─── Document excerpt

The musical culture of ancient Greece is known more through literary references than through preserved musical documents. About 20 fragments of music are extant written in a relatively late Greek notational system, but references to music performed at various rites and social occasions abound in the works of ancient Greek authors. Consequently, most modern discussions of Greek music either speculate about the sound of the music itself, or deal with the role and nature of music in that society.

Dance, poetry, rite, and music seem inseparably associated in the early history of music in ancient Greece. Homer's Iliad and Odyssey report vintners' songs, dirges, and hymns of praise to Apollo (paeans). Music was described as an art exerting great power (ethos) over human beings, and certain musical styles came to be associated with particular peoples and deities. The KITHARA, a plucked string instrument, came to be linked with Apollo, the god of the Sun and reason, while the aulos, a loud double-reed instrument, came to be identified with Dionysus, the god of wine and ecstatic revelry. The most important of mythic musicians in ancient Greek culture was ORPHEUS, whose music had the power to cause inanimate objects to move and even influence the forces of Hades.

──────
─── Source material

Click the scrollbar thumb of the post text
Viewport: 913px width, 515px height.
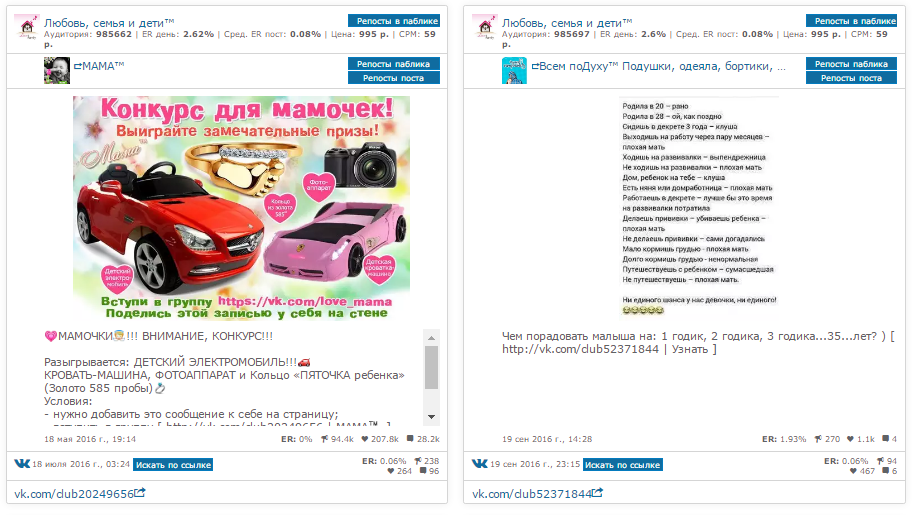point(431,368)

──────

Copy the excerpt on ancient Greek music word for word, from "The musical culture" up to and including "in that society.".

The musical culture of ancient Greece is known more through literary references than through preserved musical documents. About 20 fragments of music are extant written in a relatively late Greek notational system, but references to music performed at various rites and social occasions abound in the works of ancient Greek authors. Consequently, most modern discussions of Greek music either speculate about the sound of the music itself, or deal with the role and nature of music in that society.